RD: I say to them #PressForProgress. That is how I got here. Back then, I wasn’t so conscious of it but looking back and at myself now, I realize that is what has seen me through the various times. Set the big scary goals but also set for yourself little immediate goals that will lead you to the bigger one and concentrate on those. Give it all you have got. Go to bed with thoughts on how to make those goals come true the next day. Also, remember you can’t do it alone. Make connections with the relevant people in your field. They will teach you a lot and help you avoid a lot of mistakes. Don’t be proud of that. You will just be wasting your own time. Also be true and honest to yourself. Don’t overburden yourself. Give yourself time to learn. Finally, have fun on the journey. Don’t look back at the end of the road and see a boring journey behind you. No!! Have fun with it. What is the point of achieving all your dreams without you enjoying the whole process?
TNBGH: What’s the greatest goal for you?
RD: My greatest goal is to see Makeup Ghana as the authoritative voice for advocating for the Makeup and beauty industry in Ghana. If in 5years, a finance minister comes to read a budget and I hear him or her say we are allocating this amount to the Makeup and Beauty industry, I will consider my job half done. If in the same time frame, someone can say that I am going to University of Ghana or KNUST to study Makeup Artistry or any industry related programme, I will consider my job almost done. I also wish to one day see a Makeup industry that is totally dependent on itself in all aspect. From manufacturing to production to management and etc.
TNBGH: Do you think the beauty industry in Ghana is a viable career path? And what is your number one advice to an amateur looking forward to being a part of this industry?
RD: I don’t only think, I believe it but I say so with a condition and that condition is the same for every other career path.
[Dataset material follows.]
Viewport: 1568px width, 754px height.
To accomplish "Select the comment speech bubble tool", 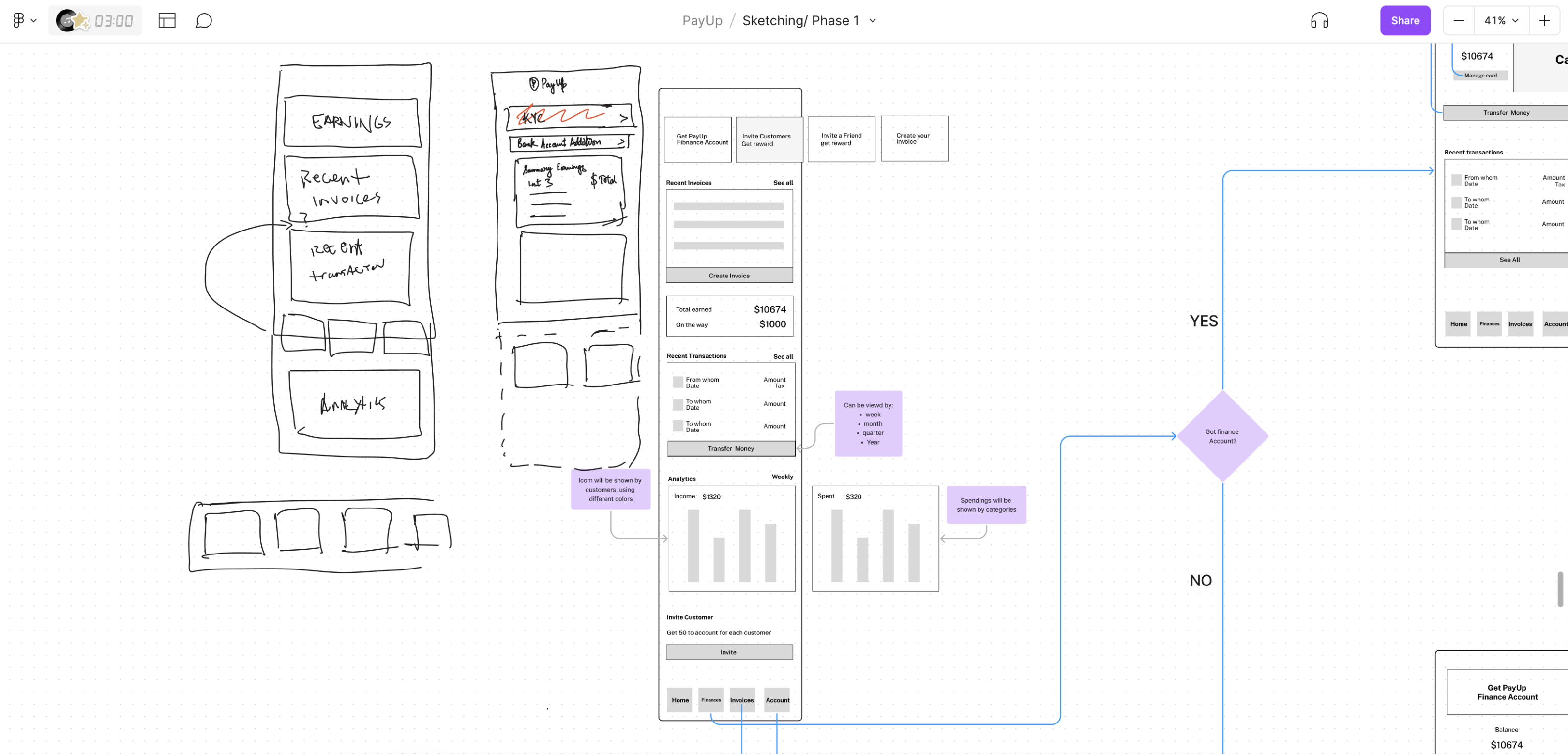I will coord(204,21).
You have to be serious about it and mostly go in full time and give it your all. Most people just come into the industry as a part-time venture. Yes, whiles that might be safer, you tend to miss out on a lot especially given that the industry is growing at a fast pace.
My number one advice to an amateur is to always find someone as a coach or mentor. Find someone ahead of you and learn from them. It will take you really far in a shorter time.
TNBGH: Have you ever encountered a situation where you were being limited because of your gender and how did you overcome it to be recognized for your work?
Oh yes. Well, not more of limited rather me feeling limited. There is a difference. Whiles, there are legitimate limitations that women face out there that as a nation, we all need to fight against, it is quite interesting that sometimes some of the limitations exist in our minds as women. To be honest with you, I feel a major part of fighting limitations that women face is to constantly remind ourselves that we don’t have to entertain the thought in the face place. Our entertainment the thought is mostly what create them even when there are none. That is how I have faced those most of times. I have worked with men a lot in my field and to tell you the truth, they mostly admire women who come to the table with a clear mind that there are no limitations to her. That said, sometimes there are actually genuine conscious limitations, the details of which I don’t think sharing will help us. What is worth sharing in that regard is how I overcome them. I typically evaluate the situation and meet whoever is posing the limitation head on. I usually submit what I have to offer and Standby it with an open-mindedness.